11. Pour débouter le salarié de sa demande en paiement d’un rappel de salaire au titre des heures complémentaires, l’arrêt retient que dans la mesure où la cour a jugé que le salarié était soumis au régime dérogatoire du contrat de travail intermittent, la demande de rappel de salaire fondée sur les dispositions du code du travail relatives au contrat de travail à temps partiel, au titre des heures complémentaires qui auraient été accomplies, ne peut qu’être rejetée.

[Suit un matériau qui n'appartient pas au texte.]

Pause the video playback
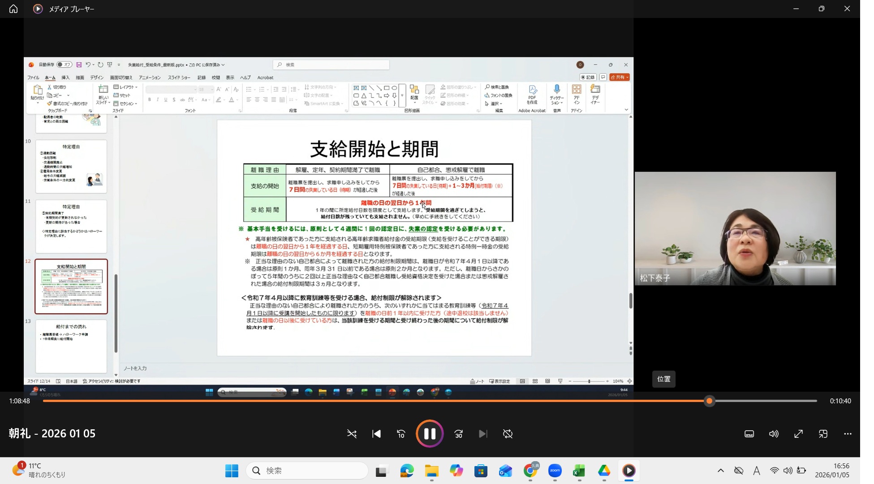This screenshot has height=484, width=874. point(430,434)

12. En statuant ainsi, alors que, saisie de demandes en paiement de rappel de salaire au titre d’heures travaillées non rémunérées, il lui appartenait d’en évaluer le nombre conformément aux dispositions applicables en matière de contrat de travail intermittent, la cour d’appel, qui a méconnu son office, a violé le texte susvisé.
PAR CES MOTIFS, la Cour :
CONSTATE la déchéance du pourvoi formé contre l’arrêt n° 22/02798 rendu
le 2 mai 2024 par la cour d’appel de Bordeaux ;
CASSE ET ANNULE, mais seulement en ce qu’il déboute M. [W] de ses demandes en paiement d’un rappel de salaire au titre des heures complémentaires, outre congés payés afférents, et d’une indemnité pour travail dissimulé, et en ce qu’il condamne l’association Club [Etablissement 1] à payer à M. [W] la somme de 1 500 euros à titre de dommages et intérêts pour exécution déloyale du contrat de travail, l’arrêt rendu le 6 février 2025, entre les parties, par la cour d’appel de Bordeaux ;
Remet, sur ces points, l’affaire et les parties dans l’état où elles se trouvaient avant cet arrêt et les renvoie devant la cour d’appel de Toulouse ;
Condamne l’association Club [Etablissement 1] aux dépens ;
En application de l’article 700 du code de procédure civile, rejette la demande formée par l’association Club [Etablissement 1] et la condamne à payer à M. [W] la somme de 3 000 euros ;
Dit que sur les diligences du procureur général près la Cour de cassation, le présent arrêt sera transmis pour être transcrit en marge ou à la suite de l’arrêt partiellement cassé ;
Ainsi fait et jugé par la Cour de cassation, chambre sociale, et prononcé publiquement le trois juin deux mille vingt-six par mise à disposition de l’arrêt au greffe de la Cour, les parties ayant été préalablement avisées dans les conditions prévues au deuxième alinéa de l’article 450 du code de procédure civile.